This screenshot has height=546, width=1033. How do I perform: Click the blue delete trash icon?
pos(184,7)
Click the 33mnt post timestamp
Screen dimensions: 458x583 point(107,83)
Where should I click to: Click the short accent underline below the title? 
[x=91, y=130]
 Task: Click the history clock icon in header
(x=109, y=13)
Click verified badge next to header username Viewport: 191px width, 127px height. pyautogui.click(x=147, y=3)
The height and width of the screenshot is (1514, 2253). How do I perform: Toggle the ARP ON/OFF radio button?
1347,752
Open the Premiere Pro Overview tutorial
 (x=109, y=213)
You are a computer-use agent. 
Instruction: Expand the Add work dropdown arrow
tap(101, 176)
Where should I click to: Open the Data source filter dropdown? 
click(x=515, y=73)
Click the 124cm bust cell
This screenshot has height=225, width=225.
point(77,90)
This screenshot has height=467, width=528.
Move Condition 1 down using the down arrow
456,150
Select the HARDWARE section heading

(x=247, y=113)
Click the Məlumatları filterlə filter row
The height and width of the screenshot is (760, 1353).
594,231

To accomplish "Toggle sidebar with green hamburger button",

-*-*-

Please pull out every line of the listing above that contains the string "arrow". Case counts.

Instruction: Expand the Add work dropdown arrow
Move Condition 1 down using the down arrow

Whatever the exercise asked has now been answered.